▶ QUÉ SE PIDE: Traduce al inglés esta oración del artículo sobre los aficionados al fútbol en León: "Aquí hay más madridistas por metro cuadrado que en Madrid mismamente, y el que quiere chinchar un poco o diferenciarse se hace del Barcelona."

31 julio, 2016

Hasta que la muerte los separe



(Publicado hoy en El día de León)
                Hace veintidós años que vivo en León y nunca me he topado con un leonés que se presente como hincha de la Cultural, seguidor fiel del equipo de esta ciudad. No digo que no haya algunos, pero yo no he coincidido con ellos. No sé por qué será, pero no estaría mal averiguarlo, para conocer un poco mejor la idiosincrasia leonesa. No se debe a que el fútbol no guste por estos pagos, es una cuestión de amores y lealtades. Aquí hay más madridistas por metro cuadrado que en Madrid mismamente, y el que quiere chinchar un poco o diferenciarse se hace del Barcelona. De la Cultu, ni cuatro. Tal vez eso demuestre que los leoneses son fieles, pero no a lo de casa; o que prefieren apostar a caballo ganador, aunque sea caballo ajeno.
                Soy un aficionado al fútbol, con dos peculiaridades. Una, que le tengo apego al equipo de la tierra en que nací y me crie, el Sporting de Gijón. La otra, que, por arriba, voy siempre con cualquier equipo que ocasionalmente haga sombra a los dos más grandes. Alguna vez fue el Deportivo de La Coruña, otros años puede tratarse del Valencia, del Atlético de Madrid… Pocas esperanzas, pero gusto por que venza el débil, aunque sea de Pascuas a Ramos. Solo por esos detalles ya me veo original y un poco raro, francamente. Porque, en León, alguien puede ser de aquí de toda la vida, haber vivido siempre aquí y tener aquí familia, amistades y patrimonio, pero en tema futbolístico a nadie le tienta declararse de otros que no sean el Madrid o el Barça. No solo hay desapego del equipo de casa, es que, además, no se le ocurre a un leonés volverse seguidor del Villarreal, el Sevilla o el Betis, pongamos por caso. Casi todo el mundo tiene claro que la mejor inversión es ponerse del lado del más fuerte, apoyar a los favoritos. Empiezo a sospechar que de la misma manera obra la gente en cuestiones políticas, cuando vota, y que más de cuatro no quieren darle la papeleta al que destaque por competente u honesto, si alguno hubiere, sino al que se sabe que va a ganar.

▶ DATOS APORTADOS:

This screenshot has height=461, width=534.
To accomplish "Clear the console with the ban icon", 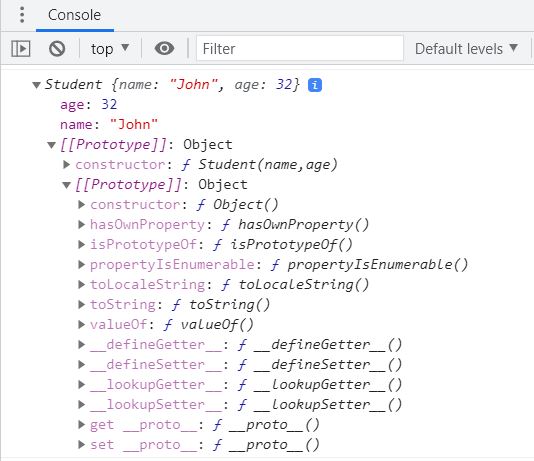I will (57, 49).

▶ RESPUESTA FINAL: Here there are more Real Madrid fans per square meter than in Madrid itself, and anyone who wants to needle people a little or set themselves apart becomes a Barcelona fan.